Nadie quiere ser visto como débil o incapacitado. A veces, obstinadamente persistimos en intentar hacer las cosas nosotros mismos, cuando no deberíamos estar haciéndolo. Cuando llegue el momento de pedir ayuda, una manera de sentirte un poco mejor es haciendo coincidir tu tarea con alguien que sea un “experto” en ella. Por ejemplo, si necesitas ayuda para cocinar, pedírselo a un amigo que apenas sabe hacer un huevo frito, puede hacer que se sienta mal. Confiar en alguien que hace algo peor de lo que lo hacías tú, puede hacer que ambos se sientan como dos discapacitados. Sin embargo, si tu madre es una cocinera maravillosa, pedirle ayuda con la comida puede hacer que te sientas más como que estás pidiendo ayuda “experta”, en lugar de parecer que no puedes hacer nada en absoluto.

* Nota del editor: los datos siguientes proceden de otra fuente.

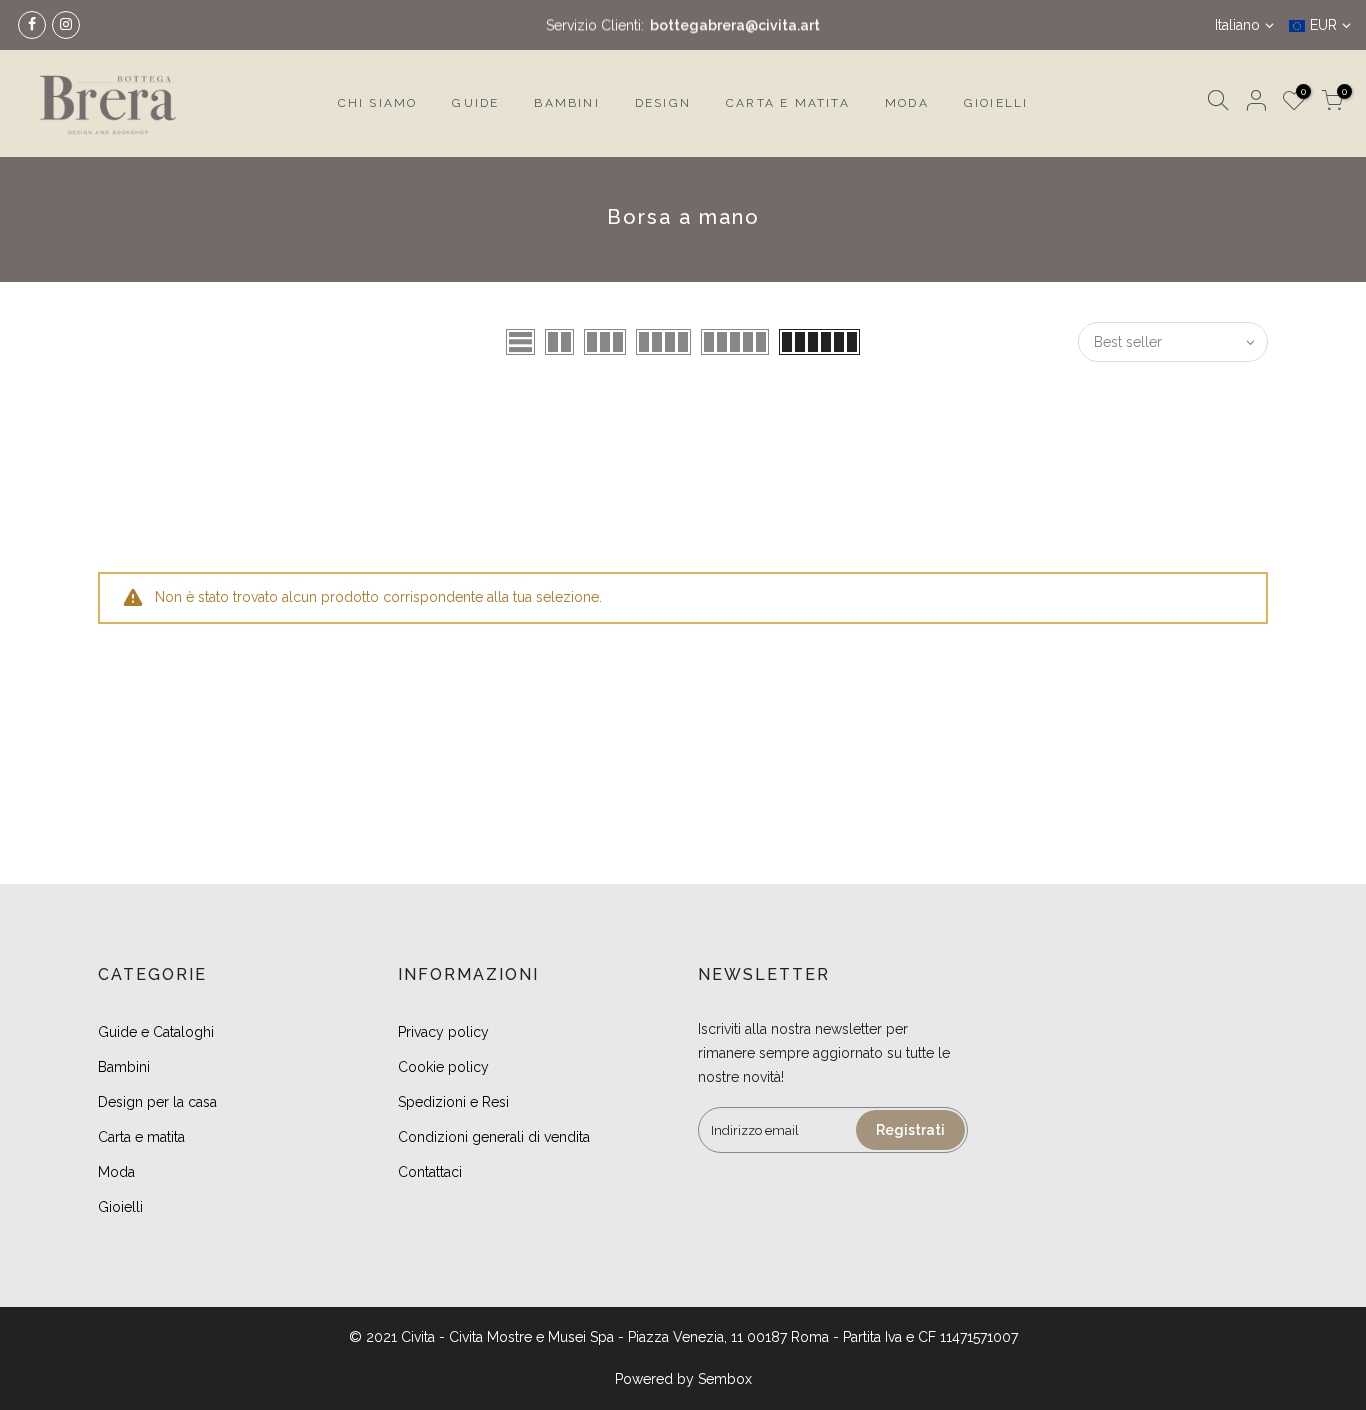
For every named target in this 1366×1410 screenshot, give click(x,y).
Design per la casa (157, 1102)
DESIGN (663, 103)
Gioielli (120, 1207)
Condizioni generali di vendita (494, 1137)
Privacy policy (443, 1032)
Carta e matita (141, 1137)
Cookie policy (443, 1067)
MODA (907, 103)
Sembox (725, 1379)
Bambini (124, 1067)
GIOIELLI (996, 103)
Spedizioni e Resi (453, 1102)
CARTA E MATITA (788, 103)
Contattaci (430, 1172)
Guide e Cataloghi (156, 1032)
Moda (116, 1172)
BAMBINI (566, 103)
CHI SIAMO (378, 103)
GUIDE (475, 103)
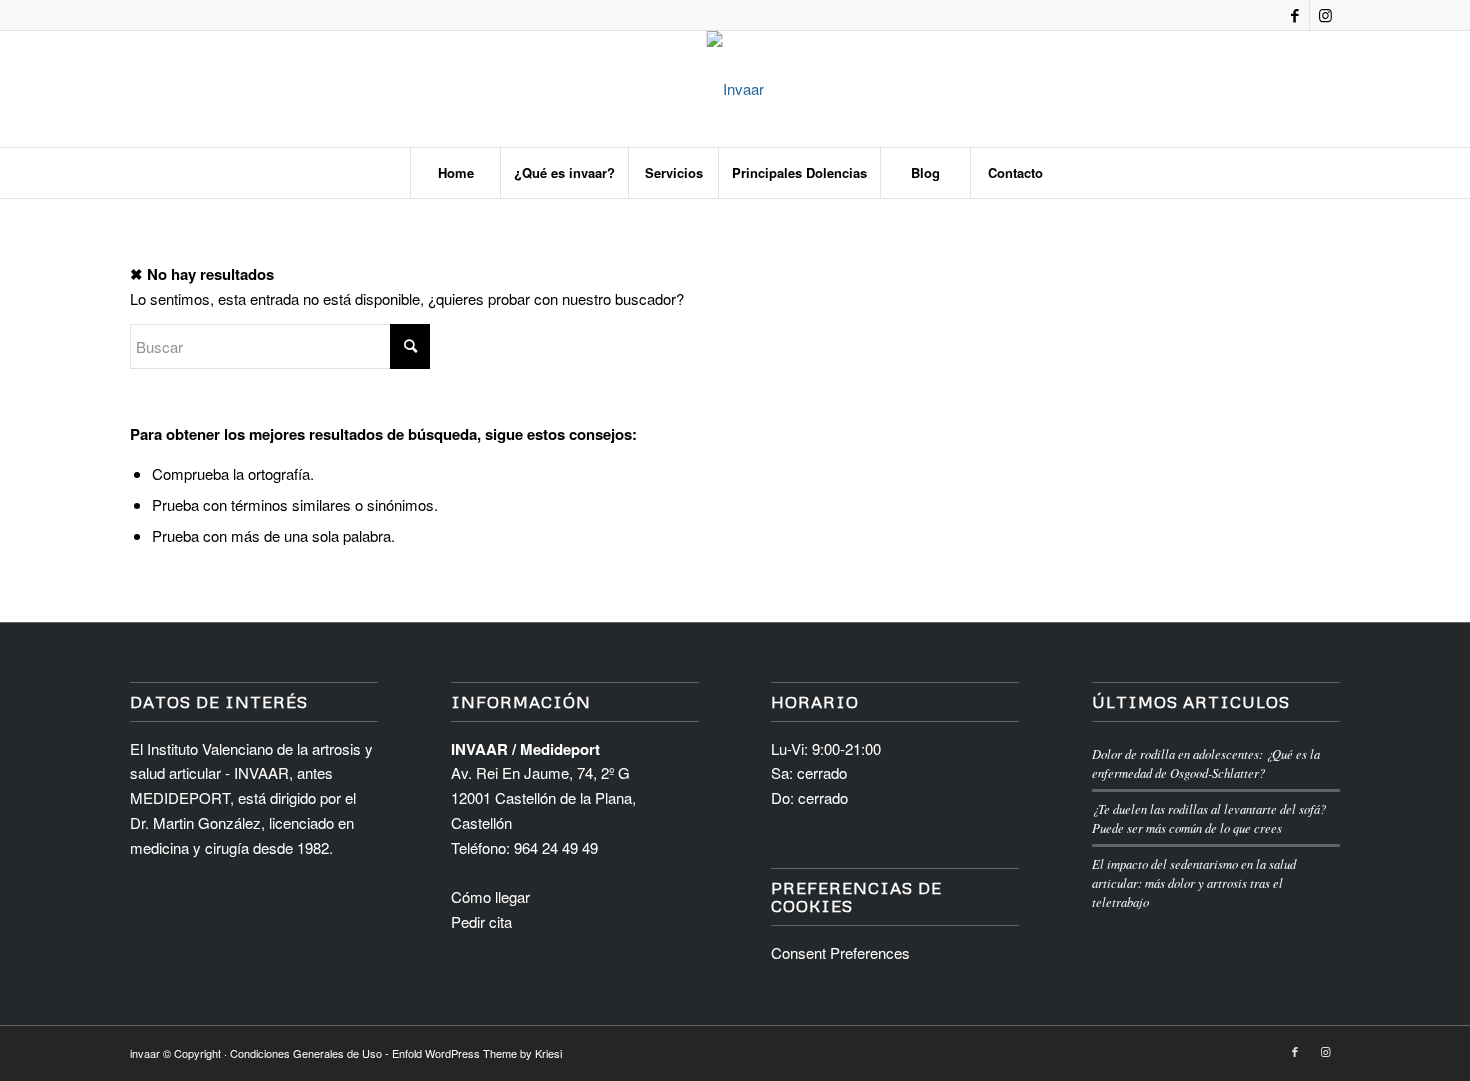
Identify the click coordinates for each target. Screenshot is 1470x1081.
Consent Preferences (840, 952)
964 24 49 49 (556, 847)
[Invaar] (735, 89)
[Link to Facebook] (1294, 15)
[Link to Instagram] (1325, 15)
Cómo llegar (490, 896)
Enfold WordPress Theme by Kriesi (477, 1053)
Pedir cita (481, 921)
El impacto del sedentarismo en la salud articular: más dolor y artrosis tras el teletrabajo (1194, 882)
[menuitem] (455, 173)
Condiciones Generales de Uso (306, 1053)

  • Miedo a ser una carga cuando necesitas pedir ayuda

A la mayoría de la gente no le gusta sentirse como una carga para los demás. Este sentimiento puede ser especialmente fuerte cuando estamos enfermos o heridos, porque necesitamos mucha ayuda. Suponemos que la persona que nos ayuda tiene “mejores cosas que hacer”, o que ya está demasiado ocupada para tenerse que ocupar de mí también. Para combatir este “miedo”, piensa en cómo te sentirías si la situación fuera al revés. ¿Te sentirías honrado de que tu amigo confíe en ti lo suficiente como para pedir tu ayuda? ¿Estarías contento de tener la oportunidad de demostrarle tu aprecio de una manera tangible? Si la persona a la que pides ayuda está demasiado ocupada, probablemente te lo dirá. De lo contrario, puede asumir que está dispuesto a ayudar.